>> Start Extracted text

Coding challenge for Climate Farmers
I decided to work with Portugal, because it includes various types of landcover, and has variability in soil organic carbon and climate. I imported the country shape from the gadm database GADM database. As I want to work with mainland Portugal, I excluded Madeira and the Azores.
Shape of mainland Portugal used to restrict the analysis of soil, landcover and climate data.
Temperature (°C) in Portugal for January 2020.
Evapotranspiration (m) in Portugal for January 2020.
Precipitation (m) in Portugal for January 2020.
Land cover classes in Portugal in 2020.
The label and color information was extracted from the metadata of the land cover layer. However, I decided to change the color for the three cropland rainfed classes slightly, so they could be distinguished better.
## SpatRaster resampled to ncells = 500760
Soil organic carbon content (t/ha) in Portugal.
| Layer Name | Resolution (lon) | Resolution (lat) | Origin (lon) | Origin (lat) |
|---|---|---|---|---|
| Climate variables | 0.1 | 0.1 | -9.58 | 36.97 |
| Land Cover | 0.0028 | 0.0028 | -9.5472 | 36.9611 |
| Soil Organic Carbon | 0.0023 | 0.0024 | -9.5468 | 36.9609 |
The climate variables (which share the same spatial dimensions) are at a lower resolution than the land cover and SOC layer and also have different origins. Therefore I resampled the latter to the same resolution, origin and extent as the climate variables.

>> End Extracted text
>> Start Excerpted data

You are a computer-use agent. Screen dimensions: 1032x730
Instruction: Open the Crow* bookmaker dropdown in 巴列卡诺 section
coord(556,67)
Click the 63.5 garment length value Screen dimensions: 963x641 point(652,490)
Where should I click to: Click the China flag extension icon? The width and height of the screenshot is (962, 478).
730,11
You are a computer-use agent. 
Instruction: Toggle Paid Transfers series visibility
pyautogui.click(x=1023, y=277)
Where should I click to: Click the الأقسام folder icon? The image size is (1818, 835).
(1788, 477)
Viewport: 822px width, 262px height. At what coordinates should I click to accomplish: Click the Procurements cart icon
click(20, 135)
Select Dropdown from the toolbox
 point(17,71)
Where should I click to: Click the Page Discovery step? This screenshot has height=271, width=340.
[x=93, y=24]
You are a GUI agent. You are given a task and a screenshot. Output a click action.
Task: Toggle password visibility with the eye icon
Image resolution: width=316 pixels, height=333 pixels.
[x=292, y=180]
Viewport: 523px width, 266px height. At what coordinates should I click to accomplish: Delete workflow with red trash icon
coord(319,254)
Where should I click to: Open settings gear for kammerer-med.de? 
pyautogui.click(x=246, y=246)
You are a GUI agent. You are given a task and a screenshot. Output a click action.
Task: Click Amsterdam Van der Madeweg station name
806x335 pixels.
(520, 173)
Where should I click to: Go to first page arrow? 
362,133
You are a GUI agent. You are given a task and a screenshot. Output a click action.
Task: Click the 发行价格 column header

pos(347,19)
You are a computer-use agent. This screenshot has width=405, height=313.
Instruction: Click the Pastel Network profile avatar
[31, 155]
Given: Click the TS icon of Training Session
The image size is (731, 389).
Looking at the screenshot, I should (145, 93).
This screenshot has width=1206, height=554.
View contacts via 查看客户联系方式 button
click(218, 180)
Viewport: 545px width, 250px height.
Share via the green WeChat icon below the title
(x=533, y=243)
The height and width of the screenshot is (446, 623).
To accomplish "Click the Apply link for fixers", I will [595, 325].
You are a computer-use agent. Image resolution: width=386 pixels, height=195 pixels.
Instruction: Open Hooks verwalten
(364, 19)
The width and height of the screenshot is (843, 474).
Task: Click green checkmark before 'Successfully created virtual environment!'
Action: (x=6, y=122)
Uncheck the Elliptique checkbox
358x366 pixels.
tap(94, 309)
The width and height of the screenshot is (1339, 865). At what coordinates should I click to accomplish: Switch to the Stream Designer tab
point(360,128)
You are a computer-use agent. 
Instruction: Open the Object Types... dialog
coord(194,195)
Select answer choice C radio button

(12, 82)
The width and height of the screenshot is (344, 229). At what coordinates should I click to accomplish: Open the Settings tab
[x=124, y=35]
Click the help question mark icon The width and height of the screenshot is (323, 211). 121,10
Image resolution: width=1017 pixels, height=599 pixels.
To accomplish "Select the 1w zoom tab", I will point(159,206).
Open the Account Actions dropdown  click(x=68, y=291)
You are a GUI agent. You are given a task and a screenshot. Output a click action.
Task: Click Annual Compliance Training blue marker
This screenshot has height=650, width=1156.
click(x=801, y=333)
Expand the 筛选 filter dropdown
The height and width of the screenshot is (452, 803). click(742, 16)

>> End Excerpted data

* Exercise tasks *
1. In the Portugal coding challenge, which parts of Portugal were excluded from the country shape?
2. Print the lines of the entries starting at the line that contains "Given: Click the TS icon of Training Session" and ending at the line that contains "will [595, 325].", both included.

* Task-by-task results *
1. Madeira and the Azores were excluded.

2.
Given: Click the TS icon of Training Session
The image size is (731, 389).
Looking at the screenshot, I should (145, 93).
This screenshot has width=1206, height=554.
View contacts via 查看客户联系方式 button
click(218, 180)
Viewport: 545px width, 250px height.
Share via the green WeChat icon below the title
(x=533, y=243)
The height and width of the screenshot is (446, 623).
To accomplish "Click the Apply link for fixers", I will [595, 325].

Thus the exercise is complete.